🤖 AI Summary
Graph Edit Distance (GED) computation faces three core challenges: lack of interpretable edit paths, reliance on scarce ground-truth GED annotations, and poor generalization. This paper proposes the first algebraic, unsupervised GED approximation framework—requiring no training, no ground-truth labels, and enabling cross-dataset generalization. Our method integrates spectral graph theory and matrix algebra to construct structure-aware embeddings, employs an optimal-transport-inspired distance metric, and explicitly decouples node/edge insertion, deletion, and substitution operations. It jointly outputs both a GED estimate and a human-interpretable edit path. Evaluated across diverse benchmarks spanning chemistry, vision, and social networks, our approach achieves state-of-the-art accuracy while accelerating computation by one to two orders of magnitude. It supports arbitrary edit cost configurations and scales to large graphs.
📝 Abstract
The need to identify graphs with small structural distances from a query arises in various domains such as biology, chemistry, recommender systems, and social network analysis.
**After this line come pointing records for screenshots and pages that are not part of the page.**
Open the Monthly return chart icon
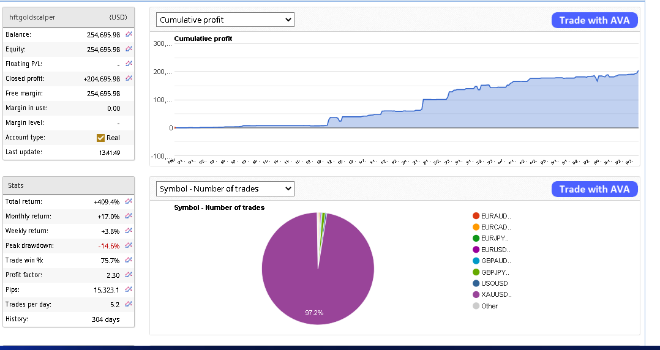The image size is (660, 350). click(129, 216)
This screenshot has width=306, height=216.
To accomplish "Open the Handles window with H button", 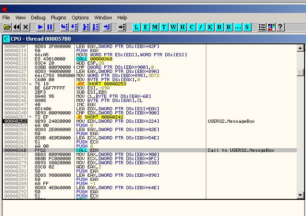I will coord(183,28).
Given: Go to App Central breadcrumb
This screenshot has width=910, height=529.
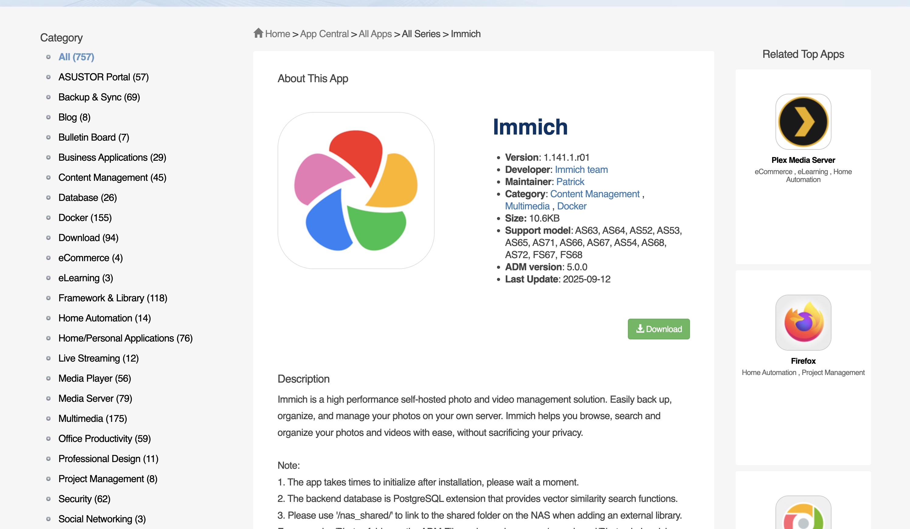Looking at the screenshot, I should 324,34.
Among several methods for measuring inter-graph distance, Graph Edit Distance (GED) is preferred for its comprehensibility, though its computation is hindered by NP-hardness. Unsupervised methods often face challenges in providing accurate approximations. State-of-the-art GED approximations predominantly utilize neural methods, which, however, have several limitations: (i) lack an explanatory edit path corresponding to the approximated GED; (ii) require the NP-hard generation of ground-truth GEDs for training; and (iii) necessitate separate training on each dataset. In this paper, we propose EUGENE, an efficient algebraic unsupervised method that approximates GED while providing edit paths corresponding to the approximated cost. Extensive experimental evaluation demonstrates that EUGENE achieves state-of-the-art performance in GED estimation and exhibits superior scalability across diverse datasets and generalized cost settings.